В глубине амальгамы Аретти различал расплывчатые человеческие фигуры. Говорят, зеркала ничего не забывают: все, что когда-либо в них отразилось, остается в них навечно. А еще говорят, они похищают души. И если долго смотреться в зеркало, можно лишиться рассудка.
Аретти не верил этим россказням. Что такое зеркало? Тонкая пленка ртутного серебра на стекле и за ней ничего нет. Нет никаких теней и туманных фигур, они ему только мерещатся. Видать, от холода его разум совсем помутился. Нужно больше света, больше свечей!
Тени стали ближе. Еще немного и…
— Синьор! — послышался писклявый голосок подмастерья.
Аретти без сил откинулся на деревянную спинку кресла.
— Где ты шлялся, diavoleto? Я же сказал принести свечей!
Мальчик топтался у двери. Аретти едва разглядел его лицо. Рядом с Бруно маячило невысокое существо — черное, с белой головой и длинным клювом.
— Синьор, — Бруно склонил голову. — К вам посетители, синьор…
— Кого ты притащил, гадкий мальчишка? — Аретти прищурился. — Это гагара?

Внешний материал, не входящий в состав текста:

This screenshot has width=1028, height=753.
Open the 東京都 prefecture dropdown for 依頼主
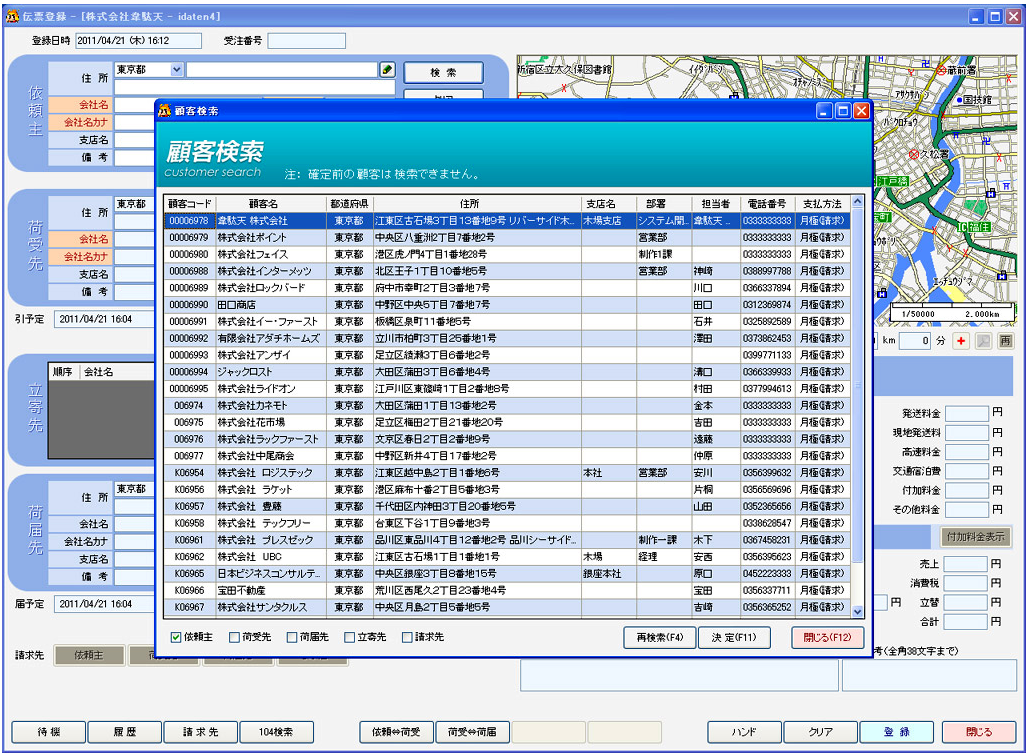pyautogui.click(x=177, y=70)
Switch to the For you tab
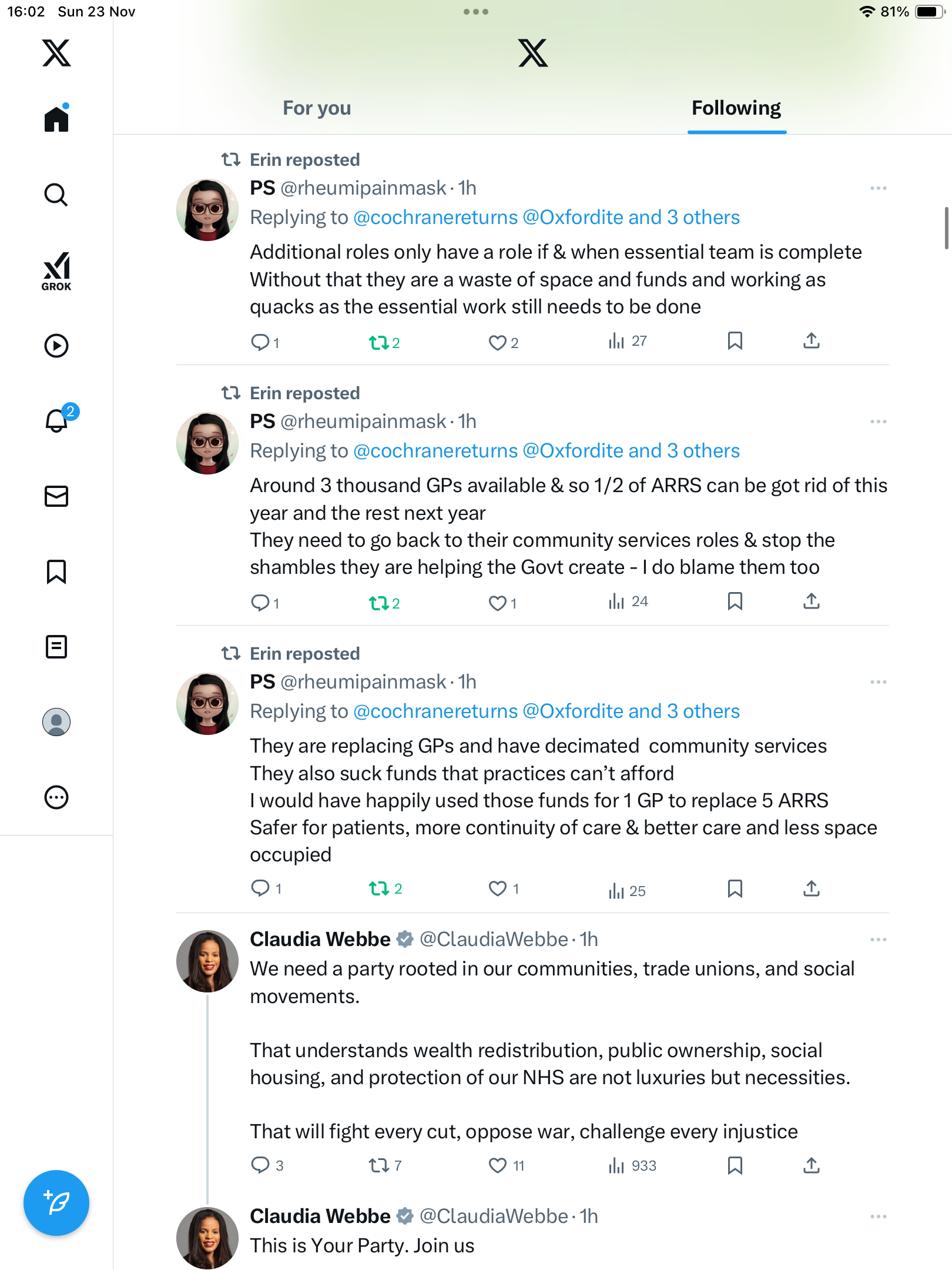This screenshot has width=952, height=1270. click(317, 108)
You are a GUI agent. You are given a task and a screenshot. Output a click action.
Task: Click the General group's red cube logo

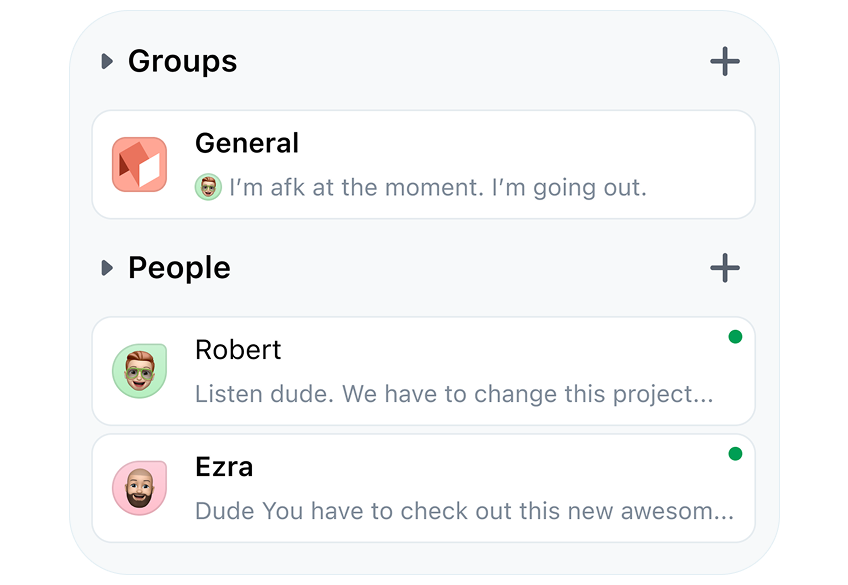click(140, 164)
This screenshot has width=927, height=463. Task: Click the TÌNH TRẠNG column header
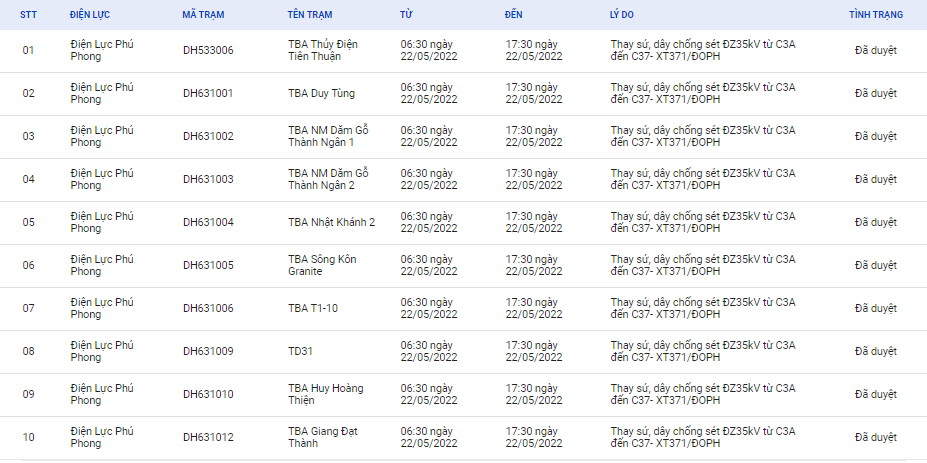click(x=876, y=15)
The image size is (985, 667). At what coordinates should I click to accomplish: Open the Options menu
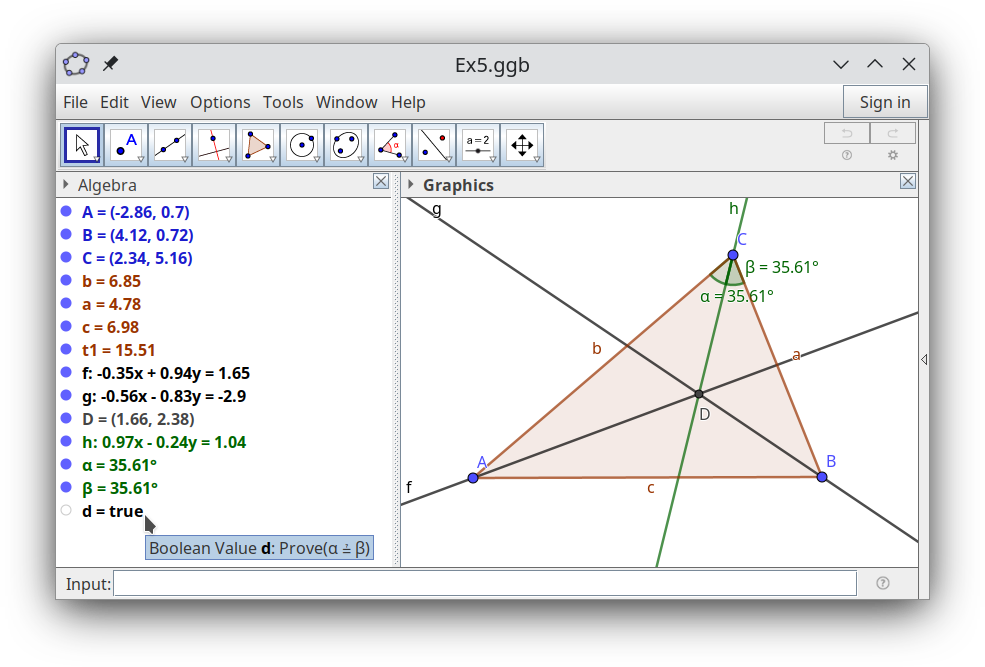point(220,102)
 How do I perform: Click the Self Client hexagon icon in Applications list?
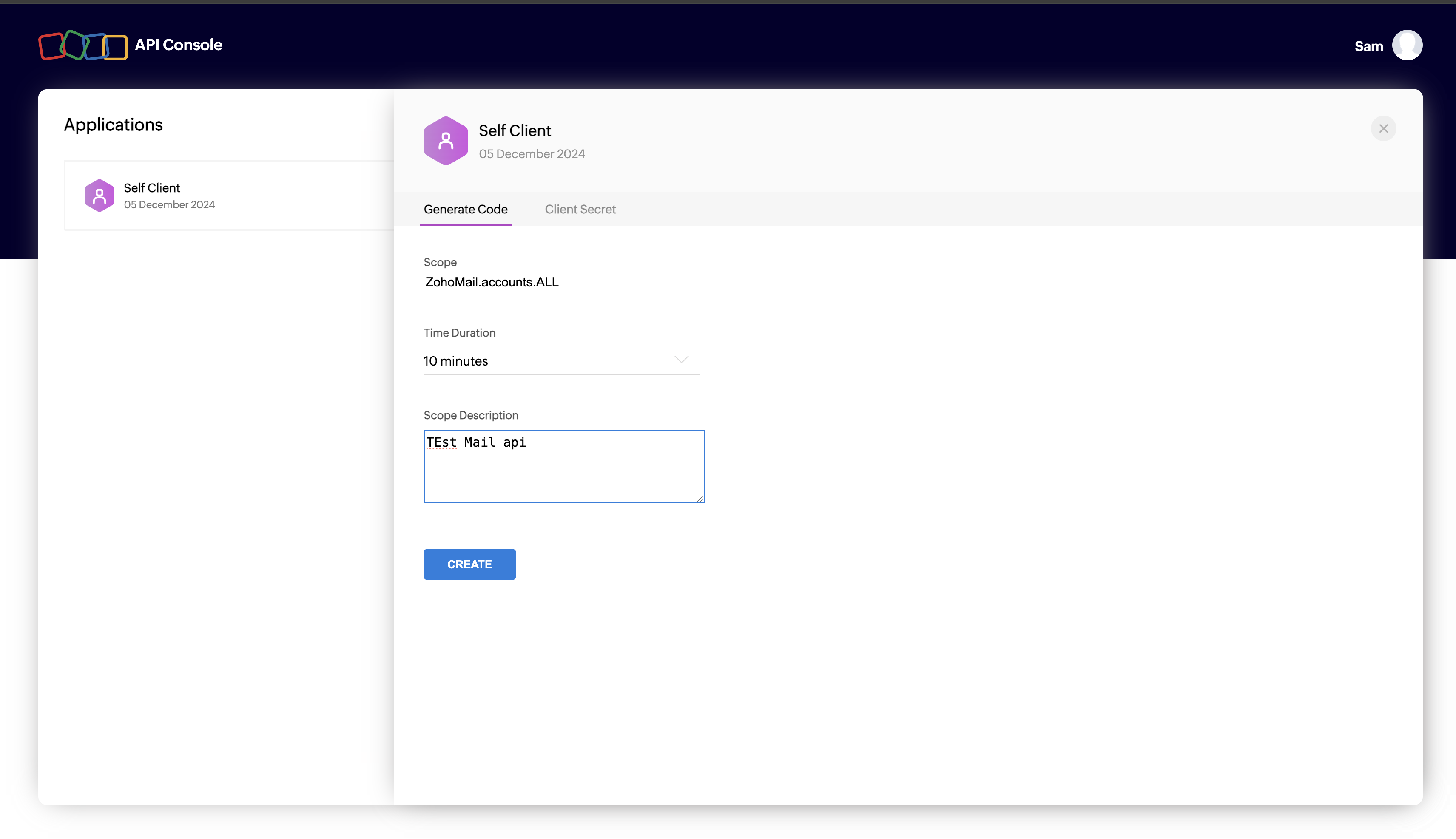tap(99, 196)

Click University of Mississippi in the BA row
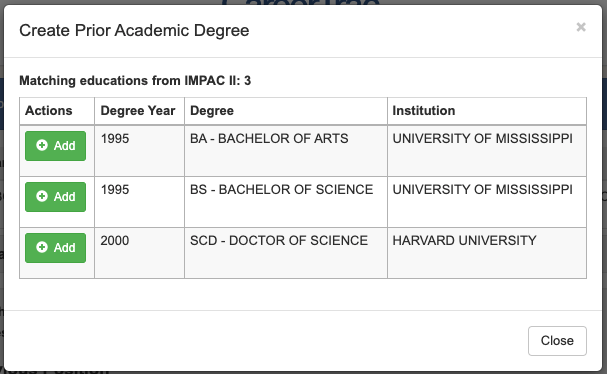pos(482,139)
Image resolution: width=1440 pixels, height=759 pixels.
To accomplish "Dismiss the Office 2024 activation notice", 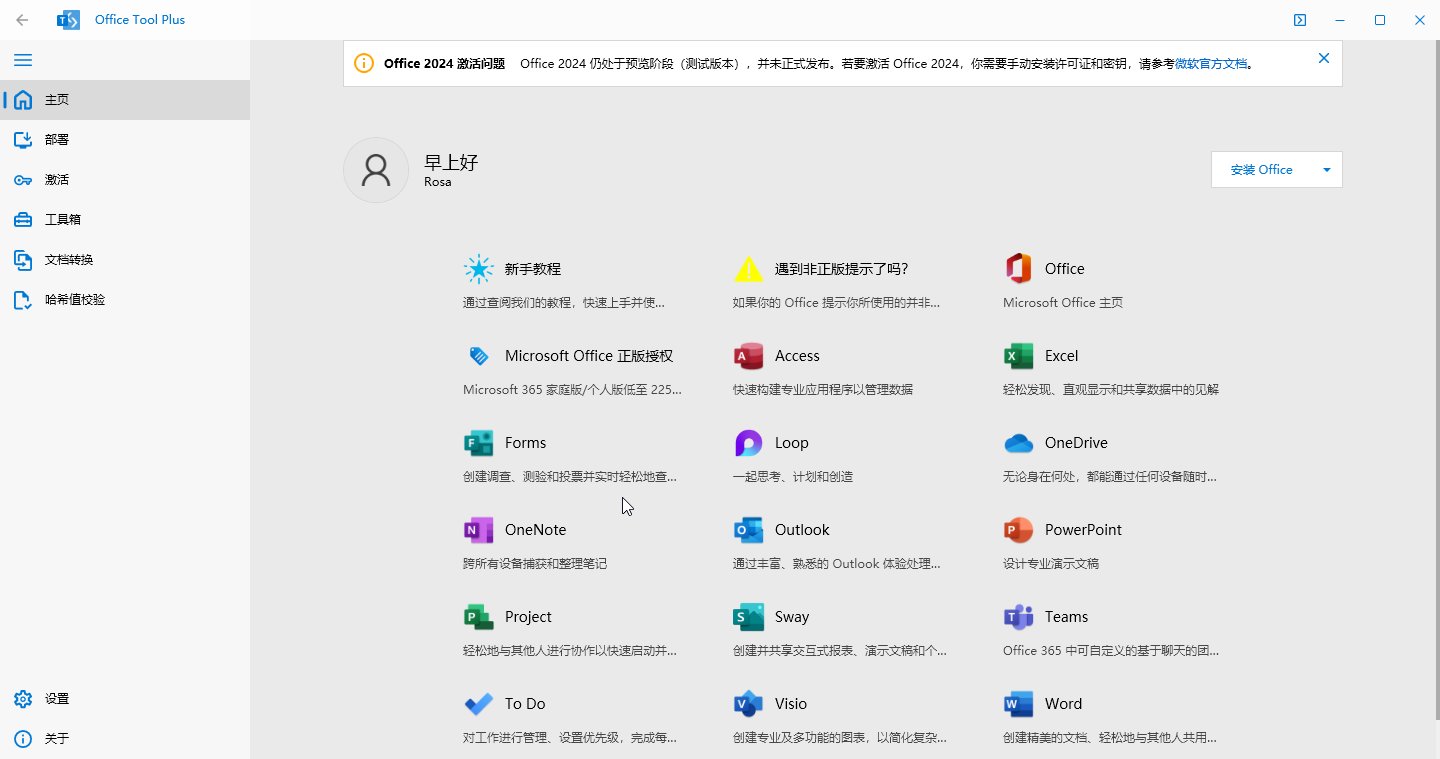I will tap(1323, 58).
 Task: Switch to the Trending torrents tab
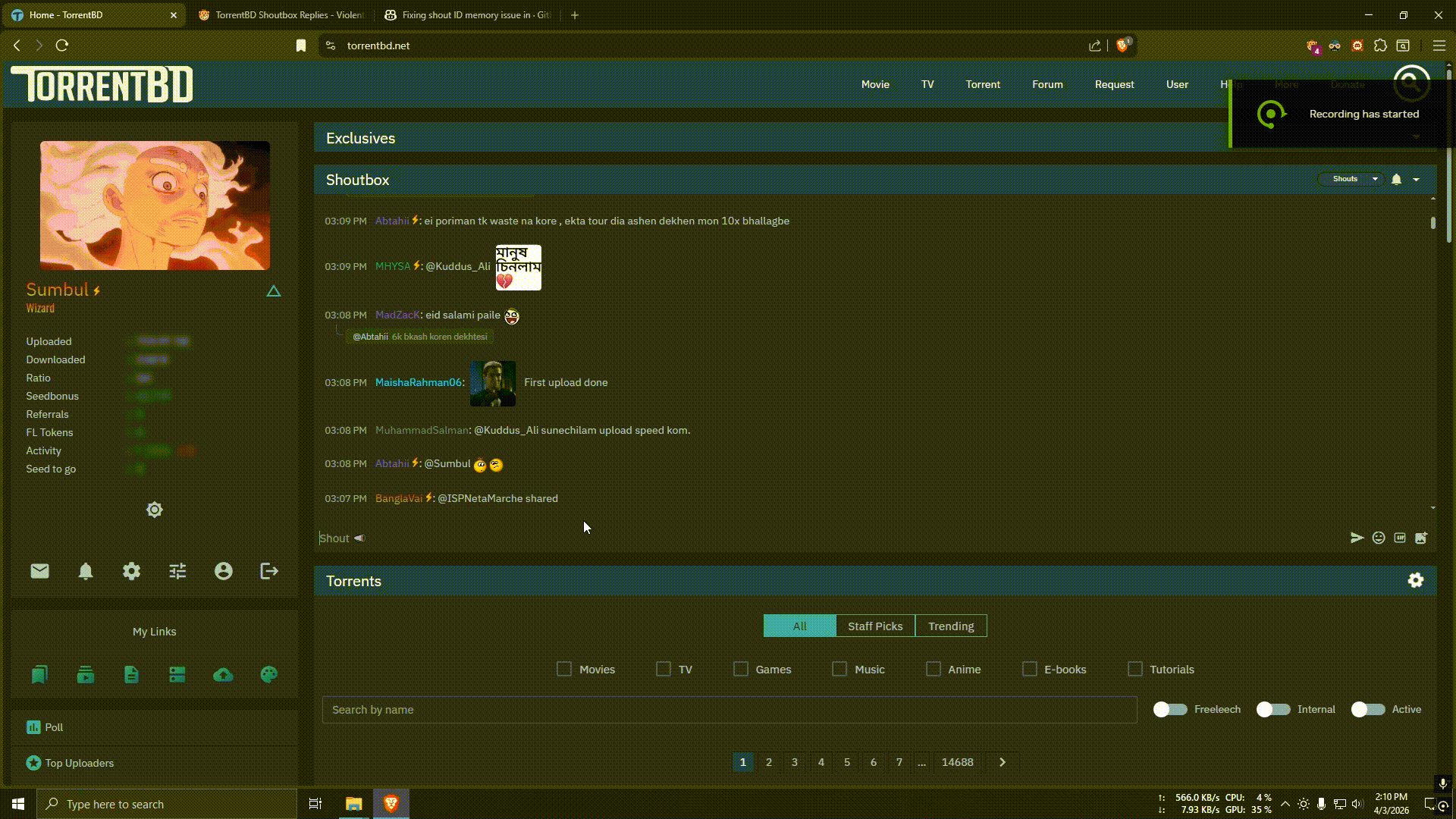950,626
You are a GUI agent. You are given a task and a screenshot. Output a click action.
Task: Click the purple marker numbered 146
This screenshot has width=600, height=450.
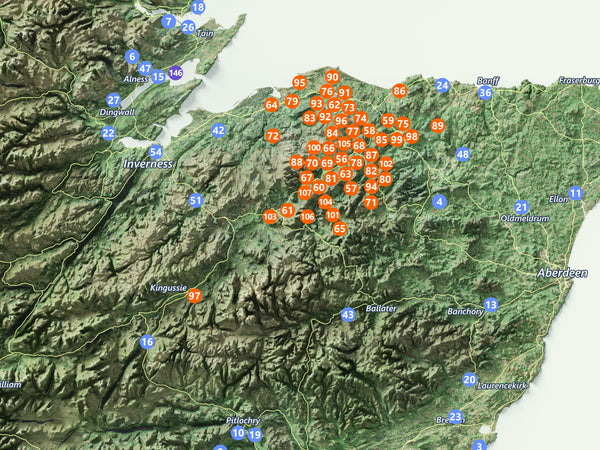click(x=176, y=73)
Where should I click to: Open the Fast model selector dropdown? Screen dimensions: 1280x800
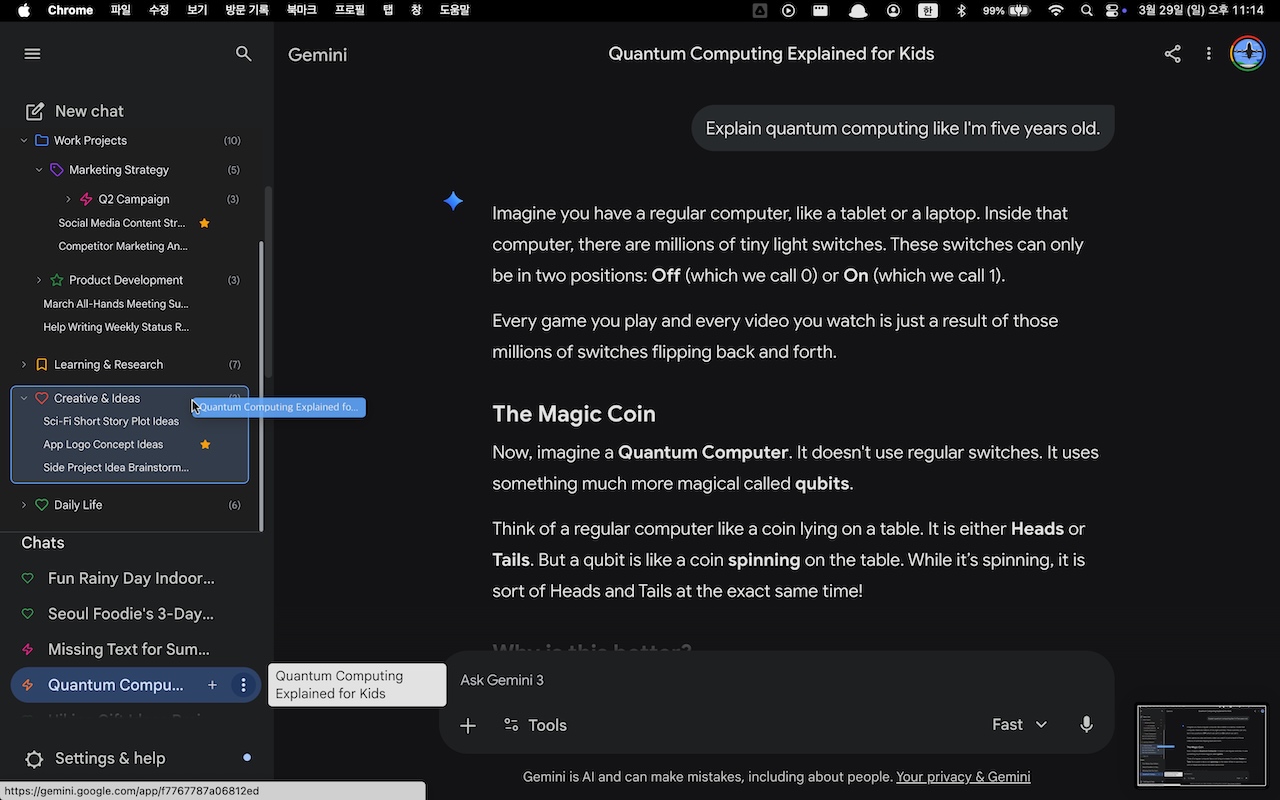click(x=1019, y=725)
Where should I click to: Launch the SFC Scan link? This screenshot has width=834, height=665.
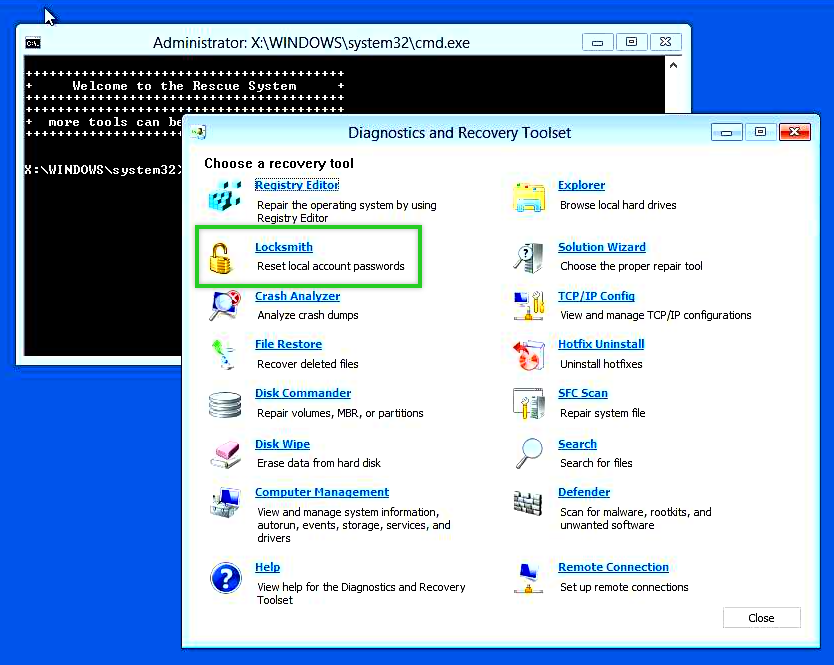[582, 393]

Вышвырни ее на улицу. Здесь не зверинец.
«Гагара» издала странный скрипучий звук.
— Это лекарь, — поспешил сказать Бруно.
— Неужели? Не мелковат ли он для лекаря?
Аретти наклонился вперед, разглядывая посетителя. Белые пятна сложились в маску «доктора чумы».
— Меня зовут Коппелиус, — представился гость.
— А… — протянул Аретти. — Я слышал о тебе… Бруно!
— Да, синьор?
— Бруно… Тебе надо навестить батюшку.
— Синьор? — мальчишка растерялся. — Прямо сейчас?